A diferencia de las cortinas roller tradicionales, esta opción incorpora unas guías que mantienen la tela pegada a los laterales de la ventana. Así se reduce al mínimo el paso de luz por los costados y se consigue un oscurecimiento mucho más efectivo, además de un aspecto más limpio y uniforme.

Los motivos detrás del reemplazo de las persianas.Imagen Ilustrativa hecha con Chatgpt - El Cronista Argentina.

Qué son las cortinas black out con guía

Las cortinas black out están fabricadas con telas diseñadas para bloquear la entrada de luz solar. La diferencia principal con una cortina convencional está en su sistema de instalación.

La tela se desplaza por un mecanismo que incorpora guías superiores y laterales, que la mantienen en su sitio y evitan que queden huecos entre la cortina y el marco de la ventana. Esto permite lograr un ambiente mucho más oscuro, incluso cuando fuera hay sol intenso.
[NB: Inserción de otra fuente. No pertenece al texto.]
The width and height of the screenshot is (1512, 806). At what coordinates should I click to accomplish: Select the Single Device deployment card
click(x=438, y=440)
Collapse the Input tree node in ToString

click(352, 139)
En qué se diferencian de las cortinas roller

Aunque pueden parecer similares, no son lo mismo que una cortina roller. La roller black out tradicional se enrolla sobre un tubo situado en la parte superior de la ventana. La tela bloquea la luz, pero suelen quedar pequeños espacios a los lados por donde entra claridad.

En cambio, las cortinas black out con guía están pensadas para cerrar también los laterales, por lo que ofrecen un mayor nivel de oscurecimiento. Por eso son una opción especialmente interesante para dormitorios, habitaciones infantiles y salas de televisión, donde se busca reducir al máximo la luz exterior.

Por qué sustituyen a las persianas blancas

Uno de los principales motivos de su auge es que permiten reemplazar las persianas tradicionales por una solución visualmente más uniforme. Las persianas blancas acumulan polvo y obligan a limpiar cada lama por separado, mientras que en las cortinas black out la superficie es continua y mucho más fácil de mantener.

Además, al no tener las numerosas divisiones de una persiana, aportan un aspecto más minimalista y moderno. Y hay una ventaja añadida: mejoran el descanso.

Al reducir los espacios por los que se filtra la luz, ayudan a conseguir un ambiente oscuro y controlado, algo especialmente útil en dormitorios donde entra claridad de madrugada o para quienes trabajan de noche y necesitan dormir de día.